*** DATA IN THIS EXERCISE
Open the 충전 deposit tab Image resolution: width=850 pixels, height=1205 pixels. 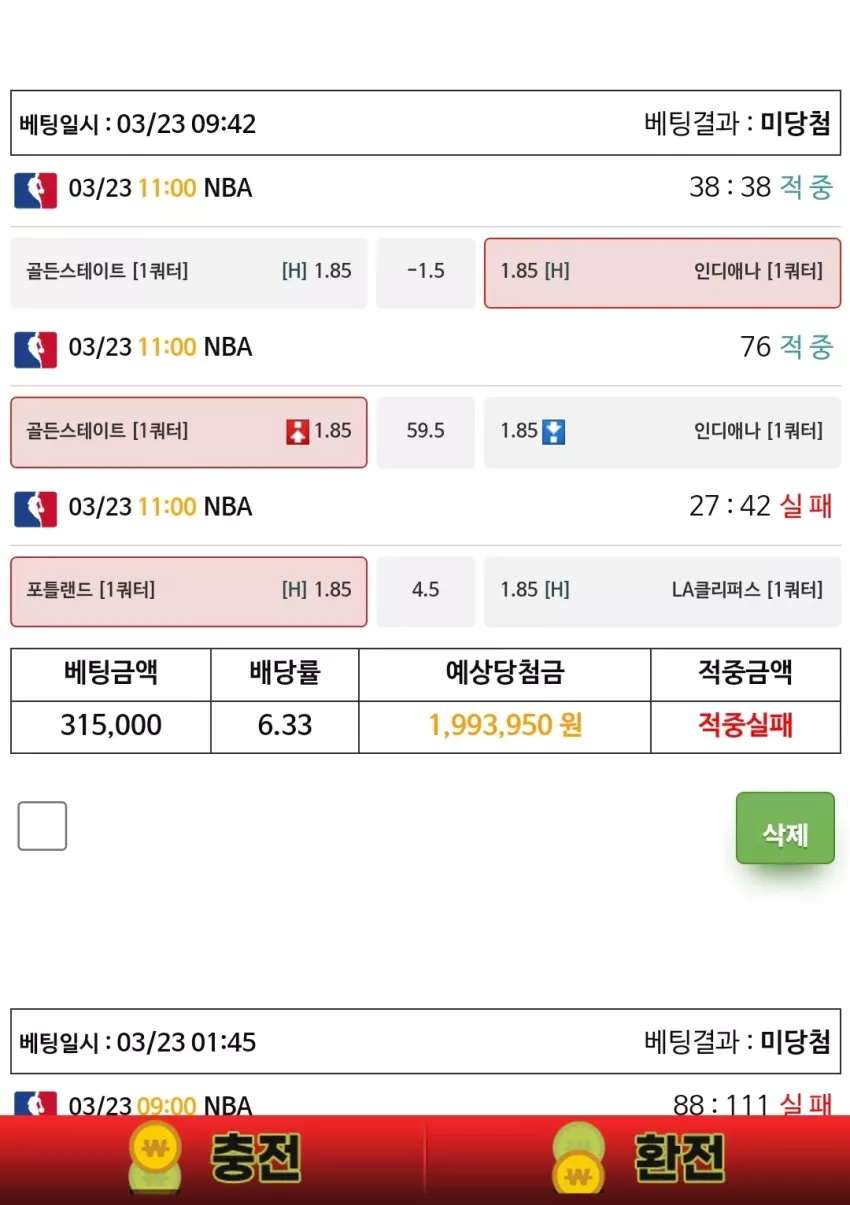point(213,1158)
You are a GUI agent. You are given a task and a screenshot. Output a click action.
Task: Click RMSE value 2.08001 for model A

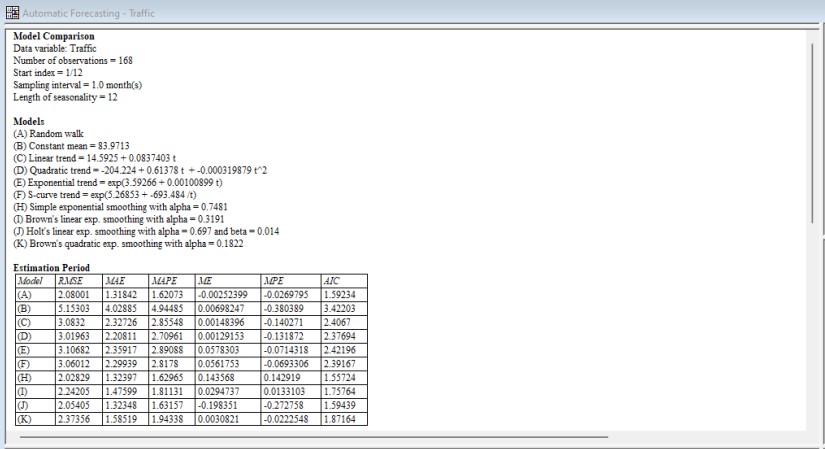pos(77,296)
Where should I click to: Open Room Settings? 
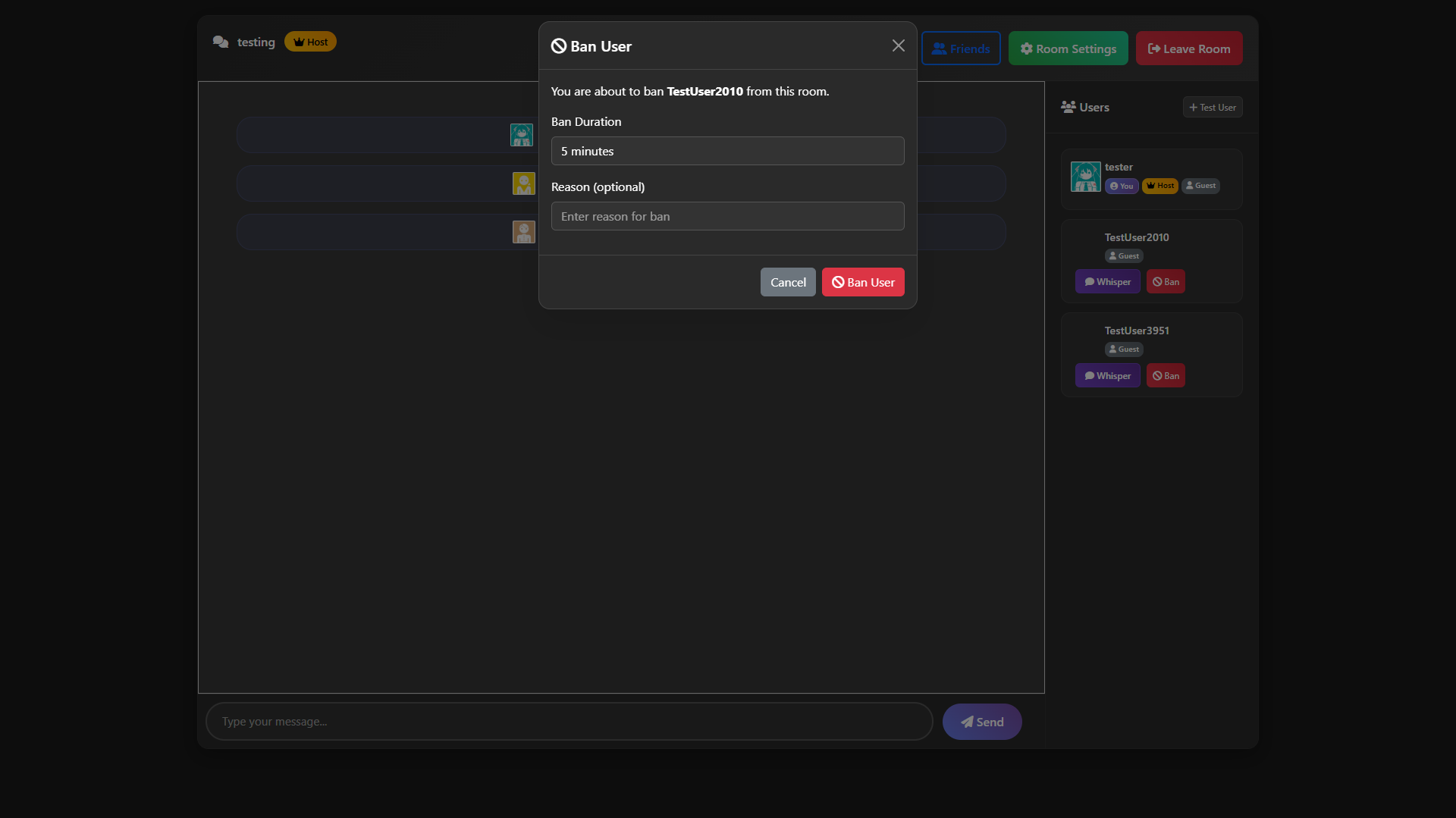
******
▶ SET EXERCISE: Render the records, starting with the line containing "You are a GUI" and continuing through the end of the records, as a Markdown table with the columns Row and Line. Number each row, and omit blank lines and pictures.

▶ EXERCISE RESULT:
| Row | Line |
|---|---|
| 1 | You are a GUI agent. You are given a task and a screenshot. Output a click action. |
| 2 | Task: Click RMSE value 2.08001 for model A |
| 3 | pos(77,296) |
| 4 | Where should I click to: Open Room Settings?  |